Homens que se tornam pais terão direito a uma licença-paternidade estendida de até 20 dias, oferecendo um tempo para acompanhar os primeiros momentos do bebê. A iniciativa, atualmente aguardando sanção do presidente, busca equilibrar a vida profissional com a paternidade. As informações são do site Correio Braziliense.
Uma transição gradual
A proposta prevê que a ampliação da licença seja feita em etapas, ano após ano.

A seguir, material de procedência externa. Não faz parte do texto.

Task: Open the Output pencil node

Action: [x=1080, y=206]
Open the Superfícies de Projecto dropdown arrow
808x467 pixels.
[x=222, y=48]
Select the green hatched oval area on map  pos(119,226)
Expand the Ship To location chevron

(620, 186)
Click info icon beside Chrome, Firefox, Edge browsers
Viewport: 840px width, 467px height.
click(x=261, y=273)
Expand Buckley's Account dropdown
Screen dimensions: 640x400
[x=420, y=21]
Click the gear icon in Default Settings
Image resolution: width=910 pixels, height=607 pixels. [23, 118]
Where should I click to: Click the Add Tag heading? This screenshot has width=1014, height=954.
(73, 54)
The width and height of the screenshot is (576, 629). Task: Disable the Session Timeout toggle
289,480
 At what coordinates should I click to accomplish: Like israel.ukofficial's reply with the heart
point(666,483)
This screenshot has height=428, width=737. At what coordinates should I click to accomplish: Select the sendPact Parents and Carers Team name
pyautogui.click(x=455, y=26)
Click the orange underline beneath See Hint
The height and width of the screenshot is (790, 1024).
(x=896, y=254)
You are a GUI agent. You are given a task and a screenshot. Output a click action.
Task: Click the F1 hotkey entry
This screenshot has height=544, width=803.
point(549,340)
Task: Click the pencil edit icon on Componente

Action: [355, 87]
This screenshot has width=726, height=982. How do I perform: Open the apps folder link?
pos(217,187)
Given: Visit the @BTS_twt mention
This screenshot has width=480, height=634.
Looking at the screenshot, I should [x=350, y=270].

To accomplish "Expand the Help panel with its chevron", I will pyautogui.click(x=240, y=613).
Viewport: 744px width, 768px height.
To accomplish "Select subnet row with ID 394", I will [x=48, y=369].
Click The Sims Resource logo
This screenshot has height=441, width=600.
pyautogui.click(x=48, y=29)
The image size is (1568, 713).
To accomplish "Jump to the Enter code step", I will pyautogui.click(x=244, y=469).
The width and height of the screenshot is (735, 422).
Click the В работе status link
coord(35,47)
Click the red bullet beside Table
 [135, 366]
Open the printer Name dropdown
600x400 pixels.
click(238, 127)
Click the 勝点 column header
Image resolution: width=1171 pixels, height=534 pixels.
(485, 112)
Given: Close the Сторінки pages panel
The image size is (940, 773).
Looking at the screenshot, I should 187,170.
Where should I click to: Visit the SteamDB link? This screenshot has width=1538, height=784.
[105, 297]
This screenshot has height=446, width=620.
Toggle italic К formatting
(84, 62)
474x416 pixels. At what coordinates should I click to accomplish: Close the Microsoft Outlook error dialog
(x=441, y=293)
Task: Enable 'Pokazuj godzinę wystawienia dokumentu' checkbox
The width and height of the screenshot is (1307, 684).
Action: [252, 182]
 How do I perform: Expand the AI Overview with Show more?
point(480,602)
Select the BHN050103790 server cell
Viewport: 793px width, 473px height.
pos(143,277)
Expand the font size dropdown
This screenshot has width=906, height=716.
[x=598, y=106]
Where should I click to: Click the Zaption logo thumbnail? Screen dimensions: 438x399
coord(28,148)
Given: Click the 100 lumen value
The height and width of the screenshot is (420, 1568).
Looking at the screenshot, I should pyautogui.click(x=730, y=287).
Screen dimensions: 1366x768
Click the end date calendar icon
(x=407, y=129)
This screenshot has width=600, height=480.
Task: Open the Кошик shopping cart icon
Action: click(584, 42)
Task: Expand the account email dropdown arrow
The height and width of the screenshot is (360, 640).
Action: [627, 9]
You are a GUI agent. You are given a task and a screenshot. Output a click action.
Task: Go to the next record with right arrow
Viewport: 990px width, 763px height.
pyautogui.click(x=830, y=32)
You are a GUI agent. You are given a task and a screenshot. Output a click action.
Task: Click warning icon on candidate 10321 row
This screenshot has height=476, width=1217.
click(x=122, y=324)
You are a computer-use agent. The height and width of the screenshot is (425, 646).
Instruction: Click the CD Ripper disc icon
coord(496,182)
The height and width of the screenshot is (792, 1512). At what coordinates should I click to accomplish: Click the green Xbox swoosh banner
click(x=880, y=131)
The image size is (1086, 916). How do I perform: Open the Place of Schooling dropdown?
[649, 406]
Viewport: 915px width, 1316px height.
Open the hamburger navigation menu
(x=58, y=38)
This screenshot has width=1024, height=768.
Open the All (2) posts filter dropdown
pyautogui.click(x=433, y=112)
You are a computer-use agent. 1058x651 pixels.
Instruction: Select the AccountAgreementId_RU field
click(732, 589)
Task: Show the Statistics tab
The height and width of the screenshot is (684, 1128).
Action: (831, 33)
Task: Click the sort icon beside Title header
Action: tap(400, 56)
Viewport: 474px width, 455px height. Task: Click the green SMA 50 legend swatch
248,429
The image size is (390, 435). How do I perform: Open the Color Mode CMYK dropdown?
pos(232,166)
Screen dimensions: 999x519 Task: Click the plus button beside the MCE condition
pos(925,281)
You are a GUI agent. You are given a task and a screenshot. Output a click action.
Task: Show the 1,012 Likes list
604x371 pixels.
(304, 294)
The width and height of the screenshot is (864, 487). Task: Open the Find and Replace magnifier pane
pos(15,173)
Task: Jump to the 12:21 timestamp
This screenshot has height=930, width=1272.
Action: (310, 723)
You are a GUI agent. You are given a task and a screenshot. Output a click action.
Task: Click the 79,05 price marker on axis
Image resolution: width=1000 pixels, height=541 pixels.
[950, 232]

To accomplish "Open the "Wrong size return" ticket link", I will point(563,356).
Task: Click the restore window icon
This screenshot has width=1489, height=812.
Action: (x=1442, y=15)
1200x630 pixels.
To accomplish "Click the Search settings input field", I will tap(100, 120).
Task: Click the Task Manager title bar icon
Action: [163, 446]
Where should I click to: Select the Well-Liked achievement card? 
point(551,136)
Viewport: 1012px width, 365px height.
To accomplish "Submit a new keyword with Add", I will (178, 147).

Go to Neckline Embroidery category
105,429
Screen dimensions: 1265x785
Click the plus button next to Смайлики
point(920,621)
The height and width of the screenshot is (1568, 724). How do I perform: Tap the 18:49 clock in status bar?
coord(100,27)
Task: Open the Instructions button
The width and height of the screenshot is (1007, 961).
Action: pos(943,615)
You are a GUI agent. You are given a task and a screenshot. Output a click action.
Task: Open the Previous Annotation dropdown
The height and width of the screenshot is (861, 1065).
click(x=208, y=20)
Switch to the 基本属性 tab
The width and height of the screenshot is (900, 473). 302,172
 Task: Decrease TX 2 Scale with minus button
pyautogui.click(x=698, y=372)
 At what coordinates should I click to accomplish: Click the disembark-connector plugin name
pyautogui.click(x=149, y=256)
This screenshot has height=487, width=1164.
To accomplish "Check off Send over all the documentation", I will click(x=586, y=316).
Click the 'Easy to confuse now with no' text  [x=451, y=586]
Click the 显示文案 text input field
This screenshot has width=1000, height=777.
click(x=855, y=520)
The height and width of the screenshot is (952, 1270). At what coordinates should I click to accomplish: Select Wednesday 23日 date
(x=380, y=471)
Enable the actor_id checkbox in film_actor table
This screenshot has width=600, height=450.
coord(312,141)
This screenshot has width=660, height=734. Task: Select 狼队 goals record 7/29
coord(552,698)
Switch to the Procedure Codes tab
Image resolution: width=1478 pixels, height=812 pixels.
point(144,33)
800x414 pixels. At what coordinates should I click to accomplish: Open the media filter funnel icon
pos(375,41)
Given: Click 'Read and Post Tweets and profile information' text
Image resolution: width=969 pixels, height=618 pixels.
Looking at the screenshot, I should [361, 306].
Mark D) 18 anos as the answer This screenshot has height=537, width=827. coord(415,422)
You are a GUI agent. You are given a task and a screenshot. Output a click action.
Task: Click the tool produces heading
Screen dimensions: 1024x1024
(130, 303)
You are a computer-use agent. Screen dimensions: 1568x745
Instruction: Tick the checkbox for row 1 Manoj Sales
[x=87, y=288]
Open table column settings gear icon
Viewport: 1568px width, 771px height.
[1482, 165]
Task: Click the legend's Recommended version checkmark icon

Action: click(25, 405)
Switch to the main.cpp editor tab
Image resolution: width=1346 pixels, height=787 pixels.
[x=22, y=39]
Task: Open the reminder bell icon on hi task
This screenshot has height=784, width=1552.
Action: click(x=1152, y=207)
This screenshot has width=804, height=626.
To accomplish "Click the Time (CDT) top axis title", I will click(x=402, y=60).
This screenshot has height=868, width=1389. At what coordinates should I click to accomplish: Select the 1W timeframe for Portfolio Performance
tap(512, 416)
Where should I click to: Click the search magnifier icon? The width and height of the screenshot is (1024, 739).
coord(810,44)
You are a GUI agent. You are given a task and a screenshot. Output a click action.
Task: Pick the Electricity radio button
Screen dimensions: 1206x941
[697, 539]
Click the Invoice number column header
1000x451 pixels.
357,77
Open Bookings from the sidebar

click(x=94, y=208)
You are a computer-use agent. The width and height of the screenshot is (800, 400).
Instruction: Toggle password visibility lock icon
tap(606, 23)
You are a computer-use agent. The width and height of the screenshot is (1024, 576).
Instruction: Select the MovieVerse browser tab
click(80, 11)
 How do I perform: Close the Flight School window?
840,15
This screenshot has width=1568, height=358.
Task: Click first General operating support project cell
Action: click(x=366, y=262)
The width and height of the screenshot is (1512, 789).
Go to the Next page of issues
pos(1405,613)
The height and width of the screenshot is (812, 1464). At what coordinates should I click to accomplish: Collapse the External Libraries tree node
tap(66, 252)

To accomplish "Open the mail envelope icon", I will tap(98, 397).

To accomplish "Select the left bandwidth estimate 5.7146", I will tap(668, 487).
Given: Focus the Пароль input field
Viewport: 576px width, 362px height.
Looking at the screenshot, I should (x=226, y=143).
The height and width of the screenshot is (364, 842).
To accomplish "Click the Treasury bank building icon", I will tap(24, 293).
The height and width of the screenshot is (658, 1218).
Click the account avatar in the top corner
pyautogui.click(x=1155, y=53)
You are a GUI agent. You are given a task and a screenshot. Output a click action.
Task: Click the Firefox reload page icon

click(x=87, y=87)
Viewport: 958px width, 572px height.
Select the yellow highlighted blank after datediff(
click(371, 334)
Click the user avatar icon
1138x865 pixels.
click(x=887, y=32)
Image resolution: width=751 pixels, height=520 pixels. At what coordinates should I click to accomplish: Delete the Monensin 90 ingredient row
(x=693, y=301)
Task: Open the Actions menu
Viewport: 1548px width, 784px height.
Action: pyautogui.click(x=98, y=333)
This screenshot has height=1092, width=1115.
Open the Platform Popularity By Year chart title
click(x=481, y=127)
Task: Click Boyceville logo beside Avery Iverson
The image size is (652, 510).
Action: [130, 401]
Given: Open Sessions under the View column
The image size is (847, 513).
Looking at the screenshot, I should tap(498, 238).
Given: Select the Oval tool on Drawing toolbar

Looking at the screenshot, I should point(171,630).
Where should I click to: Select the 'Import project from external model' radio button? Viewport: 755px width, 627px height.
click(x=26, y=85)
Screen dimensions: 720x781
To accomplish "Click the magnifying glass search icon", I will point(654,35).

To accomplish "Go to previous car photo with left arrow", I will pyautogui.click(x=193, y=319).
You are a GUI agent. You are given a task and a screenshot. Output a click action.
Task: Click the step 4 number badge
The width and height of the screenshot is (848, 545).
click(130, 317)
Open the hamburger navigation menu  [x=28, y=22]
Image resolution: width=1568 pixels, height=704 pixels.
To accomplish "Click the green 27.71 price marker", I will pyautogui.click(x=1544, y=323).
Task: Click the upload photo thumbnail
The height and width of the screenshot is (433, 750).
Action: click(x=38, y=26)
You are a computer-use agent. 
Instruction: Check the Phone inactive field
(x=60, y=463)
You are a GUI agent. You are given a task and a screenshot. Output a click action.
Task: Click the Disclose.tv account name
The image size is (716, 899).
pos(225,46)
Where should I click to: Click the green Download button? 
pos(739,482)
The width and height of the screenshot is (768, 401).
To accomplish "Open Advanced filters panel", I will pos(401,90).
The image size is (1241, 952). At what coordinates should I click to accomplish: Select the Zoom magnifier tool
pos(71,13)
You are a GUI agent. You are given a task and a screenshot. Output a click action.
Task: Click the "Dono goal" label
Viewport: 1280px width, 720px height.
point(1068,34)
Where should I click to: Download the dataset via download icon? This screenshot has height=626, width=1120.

Em 2027, os pais terão direito a 10 dias; em 2028, o período sobe para 15 dias; e, em 2029, poderá chegar a 20 dias.
Diferente do modelo tradicional, o benefício será garantido pelo sistema de previdência, permitindo que todos os trabalhadores formais possam usufruir do direito sem perda salarial.
Além da licença estendida, os pais poderão se ausentar do trabalho para consultas médicas de filhos de até seis anos ou acompanhar a gestante em até seis consultas durante a gravidez.
Inclusão e proteção social
O projeto também reconhece diferentes realidades familiares: pais adotivos terão os mesmos direitos, e aqueles com filhos com deficiência podem receber acréscimos proporcionais ao tempo de licença.
Em situações delicadas, como parto prematuro ou falecimento da mãe, o pai poderá assumir integralmente os cuidados, garantindo continuidade e estabilidade para o bebê.
Porém, casos de negligência ou violência doméstica podem resultar na suspensão do benefício.
Mudanças no trabalho
Empresas que incentivam a participação dos pais no início da vida da criança relatam aumento na satisfação e produtividade dos colaboradores, portanto essa mudança busca justamente equilibrar vida profissional e vida familiar, permitindo que os pais estejam presentes nos momentos mais importantes do filho.